Newly released paper demonstrates helps to address problems with AI bias.
With companies increasingly using AI for decision making in everything from pricing to recruitment, addressing the problem of algorithmic bias explores how these decision-making systems can result in unfairness.
A recently released technical paper demonstrates how businesses can identify algorithmic bias in artificial intelligence (AI), and proposes steps they can take to address this problem.
The technical paper also offers practical guidance for companies to ensure that when they use AI systems, their decisions are fair, accurate and comply with human rights.
The paper is a collaboration between the Australian Human Rights Commission and Gradient Institute, Consumer Policy Research Centre, CHOICE and CSIRO’s Data61.

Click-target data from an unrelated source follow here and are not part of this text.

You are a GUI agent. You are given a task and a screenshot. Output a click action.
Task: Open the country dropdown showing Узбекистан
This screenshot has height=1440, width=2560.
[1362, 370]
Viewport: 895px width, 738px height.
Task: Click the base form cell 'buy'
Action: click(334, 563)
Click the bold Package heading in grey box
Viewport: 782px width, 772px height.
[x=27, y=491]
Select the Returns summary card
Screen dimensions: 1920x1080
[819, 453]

Human rights should be considered whenever a company uses new technology like AI, to make important decisions, said Human Rights Commissioner, Edward Santow.
“Artificial intelligence promises better, smarter decision making, but it can also cause real harm,” he said. “Unless we fully address the risk of algorithmic bias, the great promise of AI will be hollow.”
Algorithmic bias can arise in many ways. Sometimes the problem is with the design of the AI-powered decision-making tool itself. Sometimes the problem lies with the data set that was used to train the AI tool. It often results in customers and others being unfairly treated.
However algorithmic biases in AI systems can be identified and steps taken to address problems, said Bill Simpson-Young, chief executive of Gradient Institute.
“Responsible use of AI must start while a system is under development and certainly before it is used in a live scenario. We hope that this paper will provide the technical insight developers and businesses need to help their algorithms operate more ethically,” he said.
Businesses should proactively identify human rights and other risks to consumers when they’re using artificial intelligence systems. They need to take a responsible approach to AI, including the rigorous design and testing of the algorithms and datasets, but also of software development processes as well as proper training in ethical issues for technology professionals.